* [Material shown]
========================================
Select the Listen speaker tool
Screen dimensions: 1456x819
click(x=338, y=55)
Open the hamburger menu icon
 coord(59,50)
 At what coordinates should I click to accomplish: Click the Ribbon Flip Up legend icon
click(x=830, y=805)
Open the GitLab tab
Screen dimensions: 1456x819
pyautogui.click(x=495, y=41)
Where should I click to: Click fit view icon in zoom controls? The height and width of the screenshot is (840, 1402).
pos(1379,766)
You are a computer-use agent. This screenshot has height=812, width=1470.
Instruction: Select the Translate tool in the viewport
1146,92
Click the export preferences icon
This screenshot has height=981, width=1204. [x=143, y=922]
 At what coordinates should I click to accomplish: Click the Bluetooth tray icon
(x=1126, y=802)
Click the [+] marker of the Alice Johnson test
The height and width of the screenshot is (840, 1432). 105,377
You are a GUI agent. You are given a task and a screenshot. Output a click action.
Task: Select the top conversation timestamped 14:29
========================================
* [Brief] Hand back the material above in full, exactly as written.

* [Solution for this exercise]
Select the Listen speaker tool
Screen dimensions: 1456x819
click(x=338, y=55)
Open the hamburger menu icon
 coord(59,50)
 At what coordinates should I click to accomplish: Click the Ribbon Flip Up legend icon
click(x=830, y=805)
Open the GitLab tab
Screen dimensions: 1456x819
pyautogui.click(x=495, y=41)
Where should I click to: Click fit view icon in zoom controls? The height and width of the screenshot is (840, 1402).
pos(1379,766)
You are a computer-use agent. This screenshot has height=812, width=1470.
Instruction: Select the Translate tool in the viewport
1146,92
Click the export preferences icon
This screenshot has height=981, width=1204. [x=143, y=922]
 At what coordinates should I click to accomplish: Click the Bluetooth tray icon
(x=1126, y=802)
Click the [+] marker of the Alice Johnson test
The height and width of the screenshot is (840, 1432). 105,377
You are a GUI agent. You are given a task and a screenshot. Output a click action.
Task: Select the top conversation timestamped 14:29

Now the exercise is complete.